Before we go into the tour of how to use XGBoost4J-Spark-GPU, you should first consult Installation from Maven repository in order to add XGBoost4J-Spark-GPU as a dependency for your project. We provide both stable releases and snapshots.

Data Preparation

In this section, we use the Iris dataset as an example to showcase how we use Apache Spark to transform a raw dataset and make it fit the data interface of XGBoost.

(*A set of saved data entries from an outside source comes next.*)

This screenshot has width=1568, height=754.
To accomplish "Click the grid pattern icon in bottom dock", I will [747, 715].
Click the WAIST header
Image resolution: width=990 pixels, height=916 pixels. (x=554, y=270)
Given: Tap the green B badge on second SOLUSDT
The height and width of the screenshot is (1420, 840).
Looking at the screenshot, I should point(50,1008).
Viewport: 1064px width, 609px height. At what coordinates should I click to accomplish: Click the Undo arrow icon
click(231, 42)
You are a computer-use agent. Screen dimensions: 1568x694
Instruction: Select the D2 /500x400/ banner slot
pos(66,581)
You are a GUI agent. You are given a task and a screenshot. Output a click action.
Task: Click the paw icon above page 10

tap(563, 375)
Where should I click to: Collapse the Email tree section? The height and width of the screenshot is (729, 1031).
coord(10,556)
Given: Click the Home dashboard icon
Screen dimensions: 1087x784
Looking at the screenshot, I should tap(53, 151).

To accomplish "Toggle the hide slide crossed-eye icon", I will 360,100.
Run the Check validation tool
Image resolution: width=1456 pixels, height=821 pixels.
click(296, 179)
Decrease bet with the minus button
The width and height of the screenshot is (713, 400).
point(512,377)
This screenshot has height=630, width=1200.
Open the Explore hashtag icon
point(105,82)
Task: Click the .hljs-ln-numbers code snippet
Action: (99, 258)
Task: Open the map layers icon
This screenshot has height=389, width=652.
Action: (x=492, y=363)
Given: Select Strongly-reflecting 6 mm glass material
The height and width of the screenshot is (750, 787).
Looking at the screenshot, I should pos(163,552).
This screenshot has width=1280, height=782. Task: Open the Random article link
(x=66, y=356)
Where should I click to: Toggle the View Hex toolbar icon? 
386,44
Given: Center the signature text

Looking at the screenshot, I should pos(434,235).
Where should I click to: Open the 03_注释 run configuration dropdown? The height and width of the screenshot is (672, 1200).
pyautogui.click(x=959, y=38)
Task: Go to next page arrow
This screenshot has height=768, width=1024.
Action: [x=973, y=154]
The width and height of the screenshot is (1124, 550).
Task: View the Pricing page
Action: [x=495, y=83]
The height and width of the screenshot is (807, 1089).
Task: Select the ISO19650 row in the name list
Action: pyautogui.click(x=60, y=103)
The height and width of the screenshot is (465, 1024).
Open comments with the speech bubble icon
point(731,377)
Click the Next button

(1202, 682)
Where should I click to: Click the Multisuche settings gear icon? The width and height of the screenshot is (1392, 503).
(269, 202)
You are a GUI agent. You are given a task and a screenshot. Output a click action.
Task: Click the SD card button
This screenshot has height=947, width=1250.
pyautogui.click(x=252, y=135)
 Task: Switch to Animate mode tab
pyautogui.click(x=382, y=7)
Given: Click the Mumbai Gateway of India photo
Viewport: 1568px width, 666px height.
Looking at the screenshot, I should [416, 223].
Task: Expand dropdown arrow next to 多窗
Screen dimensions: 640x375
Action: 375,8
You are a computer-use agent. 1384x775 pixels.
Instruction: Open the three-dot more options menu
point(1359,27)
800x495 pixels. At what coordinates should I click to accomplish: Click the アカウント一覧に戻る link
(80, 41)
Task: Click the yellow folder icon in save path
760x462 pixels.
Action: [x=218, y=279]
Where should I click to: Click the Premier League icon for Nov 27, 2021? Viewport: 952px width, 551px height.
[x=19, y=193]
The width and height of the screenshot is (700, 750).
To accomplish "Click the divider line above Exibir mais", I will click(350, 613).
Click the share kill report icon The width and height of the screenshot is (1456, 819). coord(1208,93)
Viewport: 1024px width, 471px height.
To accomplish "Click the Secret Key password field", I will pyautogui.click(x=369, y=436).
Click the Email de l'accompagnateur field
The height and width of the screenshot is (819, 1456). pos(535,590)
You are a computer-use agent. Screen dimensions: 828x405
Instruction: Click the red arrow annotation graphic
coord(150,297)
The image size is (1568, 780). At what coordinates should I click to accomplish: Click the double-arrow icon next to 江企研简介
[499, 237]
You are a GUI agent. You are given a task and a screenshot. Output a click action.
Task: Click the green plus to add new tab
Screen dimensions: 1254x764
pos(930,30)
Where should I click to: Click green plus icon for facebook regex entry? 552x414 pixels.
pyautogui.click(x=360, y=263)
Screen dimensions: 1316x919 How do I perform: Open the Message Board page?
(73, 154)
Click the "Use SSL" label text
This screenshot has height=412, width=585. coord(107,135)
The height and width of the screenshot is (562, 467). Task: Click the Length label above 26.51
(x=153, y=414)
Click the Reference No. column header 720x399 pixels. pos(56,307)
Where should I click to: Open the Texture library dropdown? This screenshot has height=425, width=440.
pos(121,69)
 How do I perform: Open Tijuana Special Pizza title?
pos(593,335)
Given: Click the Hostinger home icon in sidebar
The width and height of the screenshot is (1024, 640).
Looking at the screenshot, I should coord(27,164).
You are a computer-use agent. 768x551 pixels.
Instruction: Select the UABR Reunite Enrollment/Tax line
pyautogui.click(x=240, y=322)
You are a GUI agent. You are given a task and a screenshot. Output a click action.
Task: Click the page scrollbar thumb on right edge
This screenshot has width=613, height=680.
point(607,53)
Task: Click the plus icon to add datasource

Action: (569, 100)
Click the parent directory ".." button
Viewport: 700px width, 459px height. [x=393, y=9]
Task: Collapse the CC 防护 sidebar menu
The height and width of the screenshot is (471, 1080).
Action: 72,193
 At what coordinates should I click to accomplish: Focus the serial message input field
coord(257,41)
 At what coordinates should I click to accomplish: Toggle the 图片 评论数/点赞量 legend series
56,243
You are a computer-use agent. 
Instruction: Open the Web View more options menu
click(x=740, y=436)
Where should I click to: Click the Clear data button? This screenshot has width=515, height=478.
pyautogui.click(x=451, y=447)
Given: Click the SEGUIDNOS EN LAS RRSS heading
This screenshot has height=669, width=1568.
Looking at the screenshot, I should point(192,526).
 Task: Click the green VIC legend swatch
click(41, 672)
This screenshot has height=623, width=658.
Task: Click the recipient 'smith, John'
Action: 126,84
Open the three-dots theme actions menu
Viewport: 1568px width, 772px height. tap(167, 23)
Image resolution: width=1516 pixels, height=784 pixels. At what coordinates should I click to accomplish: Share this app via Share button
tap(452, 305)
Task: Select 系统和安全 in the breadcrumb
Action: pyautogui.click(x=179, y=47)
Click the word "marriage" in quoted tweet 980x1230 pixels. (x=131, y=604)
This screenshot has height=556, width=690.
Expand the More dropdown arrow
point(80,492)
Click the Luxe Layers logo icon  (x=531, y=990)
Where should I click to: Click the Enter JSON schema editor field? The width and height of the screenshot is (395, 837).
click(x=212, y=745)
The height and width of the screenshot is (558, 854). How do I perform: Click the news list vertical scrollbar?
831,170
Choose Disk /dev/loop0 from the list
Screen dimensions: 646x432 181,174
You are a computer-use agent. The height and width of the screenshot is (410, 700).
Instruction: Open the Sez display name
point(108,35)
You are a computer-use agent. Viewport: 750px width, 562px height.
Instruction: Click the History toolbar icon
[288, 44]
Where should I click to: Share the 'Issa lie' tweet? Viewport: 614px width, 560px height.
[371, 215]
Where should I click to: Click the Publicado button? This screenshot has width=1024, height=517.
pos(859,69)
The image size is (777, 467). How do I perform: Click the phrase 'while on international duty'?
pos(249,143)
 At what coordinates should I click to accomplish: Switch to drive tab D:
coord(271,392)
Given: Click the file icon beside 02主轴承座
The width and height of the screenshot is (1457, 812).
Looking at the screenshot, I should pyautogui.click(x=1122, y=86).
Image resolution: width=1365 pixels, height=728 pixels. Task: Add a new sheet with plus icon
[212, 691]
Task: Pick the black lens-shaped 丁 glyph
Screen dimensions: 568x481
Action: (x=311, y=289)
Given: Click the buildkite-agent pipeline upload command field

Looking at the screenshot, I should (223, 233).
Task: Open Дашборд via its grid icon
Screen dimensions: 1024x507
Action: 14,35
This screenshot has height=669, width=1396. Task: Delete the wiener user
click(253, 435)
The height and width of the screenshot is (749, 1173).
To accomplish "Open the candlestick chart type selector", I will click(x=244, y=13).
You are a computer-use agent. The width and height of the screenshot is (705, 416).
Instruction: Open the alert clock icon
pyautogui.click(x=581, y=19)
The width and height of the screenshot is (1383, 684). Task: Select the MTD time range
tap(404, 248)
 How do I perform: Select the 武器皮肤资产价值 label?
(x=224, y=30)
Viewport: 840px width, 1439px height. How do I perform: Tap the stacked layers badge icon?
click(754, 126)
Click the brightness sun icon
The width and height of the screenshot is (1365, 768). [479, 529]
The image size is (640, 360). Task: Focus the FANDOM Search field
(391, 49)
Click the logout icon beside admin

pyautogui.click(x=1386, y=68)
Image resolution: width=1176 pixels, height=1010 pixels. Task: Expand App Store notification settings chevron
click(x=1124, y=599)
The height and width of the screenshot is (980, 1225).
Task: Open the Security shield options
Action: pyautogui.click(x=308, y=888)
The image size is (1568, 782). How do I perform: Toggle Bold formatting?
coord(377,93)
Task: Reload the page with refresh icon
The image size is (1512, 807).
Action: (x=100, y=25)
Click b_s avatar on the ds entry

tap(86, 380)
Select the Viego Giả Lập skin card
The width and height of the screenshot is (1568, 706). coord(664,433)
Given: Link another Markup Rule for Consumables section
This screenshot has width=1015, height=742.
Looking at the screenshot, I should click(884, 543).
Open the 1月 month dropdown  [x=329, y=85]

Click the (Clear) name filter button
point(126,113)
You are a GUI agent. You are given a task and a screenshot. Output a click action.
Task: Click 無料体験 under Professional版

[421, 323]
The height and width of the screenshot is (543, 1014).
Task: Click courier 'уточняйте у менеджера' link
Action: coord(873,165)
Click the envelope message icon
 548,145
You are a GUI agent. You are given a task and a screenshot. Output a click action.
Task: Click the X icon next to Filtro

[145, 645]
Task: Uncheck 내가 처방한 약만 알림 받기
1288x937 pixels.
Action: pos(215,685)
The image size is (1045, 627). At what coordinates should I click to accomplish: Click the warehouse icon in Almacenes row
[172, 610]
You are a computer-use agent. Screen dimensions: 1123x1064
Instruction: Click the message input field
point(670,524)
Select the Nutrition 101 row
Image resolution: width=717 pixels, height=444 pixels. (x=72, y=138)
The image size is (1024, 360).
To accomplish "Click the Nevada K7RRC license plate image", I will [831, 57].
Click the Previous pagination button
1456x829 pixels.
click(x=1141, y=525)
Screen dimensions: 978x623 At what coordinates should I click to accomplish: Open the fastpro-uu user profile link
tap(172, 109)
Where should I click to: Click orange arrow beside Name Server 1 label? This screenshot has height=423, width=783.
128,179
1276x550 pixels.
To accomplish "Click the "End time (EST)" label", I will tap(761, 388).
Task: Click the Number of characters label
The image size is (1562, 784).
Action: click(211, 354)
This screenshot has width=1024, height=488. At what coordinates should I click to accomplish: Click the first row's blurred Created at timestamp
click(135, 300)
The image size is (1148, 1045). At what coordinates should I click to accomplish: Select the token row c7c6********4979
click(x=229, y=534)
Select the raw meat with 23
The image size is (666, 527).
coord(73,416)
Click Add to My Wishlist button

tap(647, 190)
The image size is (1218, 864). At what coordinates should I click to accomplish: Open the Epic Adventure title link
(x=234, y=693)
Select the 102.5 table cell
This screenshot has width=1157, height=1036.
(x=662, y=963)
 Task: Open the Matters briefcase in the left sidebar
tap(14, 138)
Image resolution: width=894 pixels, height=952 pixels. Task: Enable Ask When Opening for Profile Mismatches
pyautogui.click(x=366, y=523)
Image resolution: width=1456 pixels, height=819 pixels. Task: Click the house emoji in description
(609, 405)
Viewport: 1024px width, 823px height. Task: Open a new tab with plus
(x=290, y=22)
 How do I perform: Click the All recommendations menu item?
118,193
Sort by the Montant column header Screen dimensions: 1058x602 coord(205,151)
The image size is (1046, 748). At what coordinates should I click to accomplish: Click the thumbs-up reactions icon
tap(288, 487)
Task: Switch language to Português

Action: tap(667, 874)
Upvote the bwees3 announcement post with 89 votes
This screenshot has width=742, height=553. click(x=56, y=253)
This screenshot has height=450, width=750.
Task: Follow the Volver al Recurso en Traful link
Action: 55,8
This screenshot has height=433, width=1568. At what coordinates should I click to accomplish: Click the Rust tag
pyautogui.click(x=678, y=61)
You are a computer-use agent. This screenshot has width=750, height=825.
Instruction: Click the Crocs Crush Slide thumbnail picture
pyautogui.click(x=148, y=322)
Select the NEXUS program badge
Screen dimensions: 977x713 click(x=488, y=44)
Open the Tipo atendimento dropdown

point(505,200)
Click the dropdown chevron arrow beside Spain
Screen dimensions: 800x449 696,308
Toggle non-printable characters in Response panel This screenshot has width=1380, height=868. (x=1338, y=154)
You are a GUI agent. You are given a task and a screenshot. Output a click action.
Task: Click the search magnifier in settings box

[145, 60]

The Iris dataset is shipped in CSV format. Each instance contains 4 features, “sepal length”, “sepal width”, “petal length” and “petal width”. In addition, it contains the “class” column, which is essentially the label with three possible values: “Iris Setosa”, “Iris Versicolour” and “Iris Virginica”.

Read Dataset with Spark’s Built-In Reader

import org.apache.spark.sql.SparkSession
import org.apache.spark.sql.types.{DoubleType, StringType, StructField, StructType}

val spark = SparkSession.builder().getOrCreate()

val labelName = "class"
val schema = new StructType(Array(
    StructField("sepal length", DoubleType, true),
    StructField("sepal width", DoubleType, true),
    StructField("petal length", DoubleType, true),
    StructField("petal width", DoubleType, true),
    StructField(labelName, StringType, true)))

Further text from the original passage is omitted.